Про что это. Про очень многое, но особенно — про неизживаемую двойственность отношения к пограничникам у человека, выросшего в СССР.

Сентиментальный трип. Два чучела овчарок: легендарный Индус, пес Карацупы, и увешанный медалями Туман, герой западной границы.

Музей воды

Где: м. «Пролетарская»

Во дворе Музея воды, расположившегося в окрестностях «Пролетарской», стоят неработающий фонтан и колодец без ручки — пустой, уходящий в асфальт, но зато с наполненным до краев водою цинковым советским ведром. Местное население в майках-алкоголичках приходит посидеть у колодца в тени листвы с семками и колясками. Внутри, среди прочего, есть очень подробная схема первого кремлевского водопровода, а также портрет Дельвига-мемуариста, который, если верить подписи под картинкой, в семидесятые годы XIX века «лично возглавил московский водопровод». Два важных экспоната для любого интеллигентного человека — завещанная нам Галичем гиря водомера (пусть «водо-» и пусть головой не качает, просто лежит — но существует же!) и пузырчатая винная бутыль объемом в ту самую четверть, страшноватая и впечатляющая.

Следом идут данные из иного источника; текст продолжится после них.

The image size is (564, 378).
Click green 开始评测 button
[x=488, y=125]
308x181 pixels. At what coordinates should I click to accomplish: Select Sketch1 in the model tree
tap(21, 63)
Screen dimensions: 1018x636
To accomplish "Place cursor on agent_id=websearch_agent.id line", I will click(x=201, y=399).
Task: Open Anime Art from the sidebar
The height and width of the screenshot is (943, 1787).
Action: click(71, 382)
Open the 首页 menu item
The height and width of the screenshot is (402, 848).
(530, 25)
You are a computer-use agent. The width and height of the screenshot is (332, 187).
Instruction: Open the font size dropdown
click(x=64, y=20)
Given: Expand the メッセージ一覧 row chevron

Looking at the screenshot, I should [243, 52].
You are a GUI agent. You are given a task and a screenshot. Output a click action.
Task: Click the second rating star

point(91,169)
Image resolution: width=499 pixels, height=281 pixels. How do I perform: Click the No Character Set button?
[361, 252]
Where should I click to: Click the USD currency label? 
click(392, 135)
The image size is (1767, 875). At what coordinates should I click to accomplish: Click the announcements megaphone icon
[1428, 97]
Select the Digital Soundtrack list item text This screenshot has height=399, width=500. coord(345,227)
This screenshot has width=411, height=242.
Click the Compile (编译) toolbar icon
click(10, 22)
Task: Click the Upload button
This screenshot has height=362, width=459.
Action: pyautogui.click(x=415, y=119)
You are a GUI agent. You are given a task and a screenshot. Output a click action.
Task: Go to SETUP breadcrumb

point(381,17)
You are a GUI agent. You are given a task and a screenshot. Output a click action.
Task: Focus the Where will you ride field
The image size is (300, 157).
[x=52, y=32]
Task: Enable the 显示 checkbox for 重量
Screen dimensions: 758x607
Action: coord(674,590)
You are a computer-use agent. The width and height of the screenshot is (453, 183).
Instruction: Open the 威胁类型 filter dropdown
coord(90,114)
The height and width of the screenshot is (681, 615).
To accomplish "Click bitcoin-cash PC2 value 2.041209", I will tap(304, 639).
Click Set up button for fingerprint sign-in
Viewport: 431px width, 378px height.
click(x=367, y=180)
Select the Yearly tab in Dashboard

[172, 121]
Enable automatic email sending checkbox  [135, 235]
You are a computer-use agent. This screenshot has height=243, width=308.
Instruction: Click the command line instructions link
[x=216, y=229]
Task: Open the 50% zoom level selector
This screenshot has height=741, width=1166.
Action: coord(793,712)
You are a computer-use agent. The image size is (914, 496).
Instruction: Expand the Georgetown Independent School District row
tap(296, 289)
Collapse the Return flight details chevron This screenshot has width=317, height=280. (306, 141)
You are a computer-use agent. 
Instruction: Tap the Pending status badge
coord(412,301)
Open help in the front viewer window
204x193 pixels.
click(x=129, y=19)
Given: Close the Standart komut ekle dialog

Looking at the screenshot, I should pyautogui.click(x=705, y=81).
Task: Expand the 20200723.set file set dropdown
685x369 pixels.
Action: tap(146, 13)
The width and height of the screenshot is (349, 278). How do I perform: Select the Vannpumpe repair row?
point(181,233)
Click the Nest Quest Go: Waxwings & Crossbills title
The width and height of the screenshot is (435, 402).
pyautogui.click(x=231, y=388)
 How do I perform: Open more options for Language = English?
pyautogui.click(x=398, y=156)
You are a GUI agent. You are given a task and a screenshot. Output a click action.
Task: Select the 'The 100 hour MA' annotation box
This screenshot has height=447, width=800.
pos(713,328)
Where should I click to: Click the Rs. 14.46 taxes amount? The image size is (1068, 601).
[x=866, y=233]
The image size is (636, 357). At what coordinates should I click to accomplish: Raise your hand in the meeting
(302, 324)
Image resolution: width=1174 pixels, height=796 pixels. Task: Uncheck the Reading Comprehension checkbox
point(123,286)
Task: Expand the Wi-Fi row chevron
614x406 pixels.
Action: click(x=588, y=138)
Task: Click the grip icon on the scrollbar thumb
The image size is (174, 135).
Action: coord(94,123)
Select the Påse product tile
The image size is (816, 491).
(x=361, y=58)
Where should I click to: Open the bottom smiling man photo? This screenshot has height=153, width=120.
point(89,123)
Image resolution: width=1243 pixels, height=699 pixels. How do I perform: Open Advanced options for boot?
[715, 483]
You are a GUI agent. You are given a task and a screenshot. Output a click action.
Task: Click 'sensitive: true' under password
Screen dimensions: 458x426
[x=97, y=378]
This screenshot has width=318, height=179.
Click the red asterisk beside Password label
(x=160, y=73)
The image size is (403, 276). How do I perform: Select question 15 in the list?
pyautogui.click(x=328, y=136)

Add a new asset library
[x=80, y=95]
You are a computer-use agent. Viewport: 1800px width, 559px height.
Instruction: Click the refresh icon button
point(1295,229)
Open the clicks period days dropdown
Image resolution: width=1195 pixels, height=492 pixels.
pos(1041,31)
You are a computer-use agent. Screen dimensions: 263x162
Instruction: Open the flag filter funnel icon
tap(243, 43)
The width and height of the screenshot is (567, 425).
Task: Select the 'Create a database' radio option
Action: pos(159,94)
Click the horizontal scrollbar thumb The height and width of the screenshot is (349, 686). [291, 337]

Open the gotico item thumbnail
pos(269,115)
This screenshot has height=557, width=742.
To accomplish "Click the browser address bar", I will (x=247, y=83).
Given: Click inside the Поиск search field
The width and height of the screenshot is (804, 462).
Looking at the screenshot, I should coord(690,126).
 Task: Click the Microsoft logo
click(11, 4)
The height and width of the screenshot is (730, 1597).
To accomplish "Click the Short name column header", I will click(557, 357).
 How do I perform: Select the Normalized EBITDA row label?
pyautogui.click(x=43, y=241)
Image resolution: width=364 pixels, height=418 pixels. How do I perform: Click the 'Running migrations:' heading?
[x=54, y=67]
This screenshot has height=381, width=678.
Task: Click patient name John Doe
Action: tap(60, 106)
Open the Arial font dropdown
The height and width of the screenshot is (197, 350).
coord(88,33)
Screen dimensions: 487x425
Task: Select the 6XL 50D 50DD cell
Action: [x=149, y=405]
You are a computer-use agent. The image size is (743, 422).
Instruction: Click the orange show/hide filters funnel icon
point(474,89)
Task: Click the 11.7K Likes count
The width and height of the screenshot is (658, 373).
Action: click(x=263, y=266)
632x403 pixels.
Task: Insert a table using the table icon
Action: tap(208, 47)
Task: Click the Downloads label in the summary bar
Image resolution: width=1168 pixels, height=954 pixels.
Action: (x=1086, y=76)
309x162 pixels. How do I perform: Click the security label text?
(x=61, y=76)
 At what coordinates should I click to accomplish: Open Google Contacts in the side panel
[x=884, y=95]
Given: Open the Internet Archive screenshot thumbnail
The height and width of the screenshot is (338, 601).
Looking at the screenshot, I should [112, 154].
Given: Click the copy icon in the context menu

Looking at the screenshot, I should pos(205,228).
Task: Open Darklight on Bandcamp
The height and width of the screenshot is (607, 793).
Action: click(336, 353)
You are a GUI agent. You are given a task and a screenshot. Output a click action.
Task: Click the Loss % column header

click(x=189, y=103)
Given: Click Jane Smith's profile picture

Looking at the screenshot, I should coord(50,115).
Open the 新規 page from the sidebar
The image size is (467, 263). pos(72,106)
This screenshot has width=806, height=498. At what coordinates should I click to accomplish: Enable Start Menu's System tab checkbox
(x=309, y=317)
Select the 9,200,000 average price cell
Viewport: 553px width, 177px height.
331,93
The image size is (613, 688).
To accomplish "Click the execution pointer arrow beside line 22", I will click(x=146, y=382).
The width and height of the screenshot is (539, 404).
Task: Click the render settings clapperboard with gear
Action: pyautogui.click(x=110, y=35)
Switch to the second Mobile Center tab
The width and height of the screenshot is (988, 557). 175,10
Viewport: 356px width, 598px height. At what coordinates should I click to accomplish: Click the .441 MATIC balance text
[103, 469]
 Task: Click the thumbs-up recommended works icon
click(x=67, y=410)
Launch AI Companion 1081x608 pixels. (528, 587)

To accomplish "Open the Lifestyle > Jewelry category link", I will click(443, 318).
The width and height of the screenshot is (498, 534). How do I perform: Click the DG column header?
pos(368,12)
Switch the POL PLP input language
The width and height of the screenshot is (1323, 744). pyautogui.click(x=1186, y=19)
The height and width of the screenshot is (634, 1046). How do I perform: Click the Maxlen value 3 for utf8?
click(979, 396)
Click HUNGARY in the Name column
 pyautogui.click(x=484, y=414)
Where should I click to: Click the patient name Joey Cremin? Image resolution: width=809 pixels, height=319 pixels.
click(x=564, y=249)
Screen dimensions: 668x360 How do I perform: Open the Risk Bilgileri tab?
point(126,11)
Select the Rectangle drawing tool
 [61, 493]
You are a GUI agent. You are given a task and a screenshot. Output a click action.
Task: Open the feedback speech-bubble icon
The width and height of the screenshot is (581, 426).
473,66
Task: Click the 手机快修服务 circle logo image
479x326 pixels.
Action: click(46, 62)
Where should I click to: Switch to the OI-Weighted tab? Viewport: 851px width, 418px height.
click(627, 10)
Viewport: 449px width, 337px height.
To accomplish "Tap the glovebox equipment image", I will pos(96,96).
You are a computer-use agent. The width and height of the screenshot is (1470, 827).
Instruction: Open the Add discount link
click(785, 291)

Про что это. С одной стороны — про возможность понять, что «эти суки», которые все время то что-то чинят, то что-то ломают, то перекрывают горячую воду, то плохо убирают снег, делают все-таки невероятный какой-то объем работы. С другой стороны — про возможность изучить в деталях, скажем, процесс снегоуборки, чтобы уже ближайшей зимой поддерживать собственное раздражение в адрес «этих сук» иллюзией понимания происходящего.

Сентиментальный трип. Небольшой стенд, рассказывающий о жизни работников Мосводоканала, переведенных на военное положение с началом Великой Отечественной войны, и диспетчерский журнал, открытый на 22 июня.

Музей уникальных кукол

Где: м. «Чистые пруды»

Крошечное помещение, где нельзя фотографировать, некому задавать вопросы, не вполне работают аудиогиды и не подписаны экспонаты, — но для человека, интересующегося историей повседневности, здесь, безусловно, есть на что смотреть. По сравнению с европейскими и американскими музеями кукол этот музей — очень камерный, но зато в нем есть прекрасно сохранившаяся «трехлицая» немецкая кукла (кукла, у которой можно поворачивать голову так, чтобы становилось видно то спокойное, то смеющееся, то грустное личико), несколько отличных будуарных кукол (в том числе кукла в прекрасно отшитом английском пальто) и целая коллекция различных кукольных «тел» — неодетых кукол XIX и начала XX века, позволяющих рассмотреть технологию создания самой игрушки. Правда, рядом с этим ми-ми-ми сундук, набитый кукольной обувью, производит впечатление мрачное и страшноватое — равно как и неожиданно затесавшиеся в коллекцию куклы из хлебного мякиша, сделанные заключенными в Бутырской тюрьме (среди них — квадратный милиционер-микроцефал и жалобная баба, похожая на закутанного еврея).

Про что это. Не только про пресловутые сложные щи в наших отношениях со всем антропоморфным, но и про то, как у нас на глазах история «ребенка просящего» продолжает сменяться историей «ребенка требующего».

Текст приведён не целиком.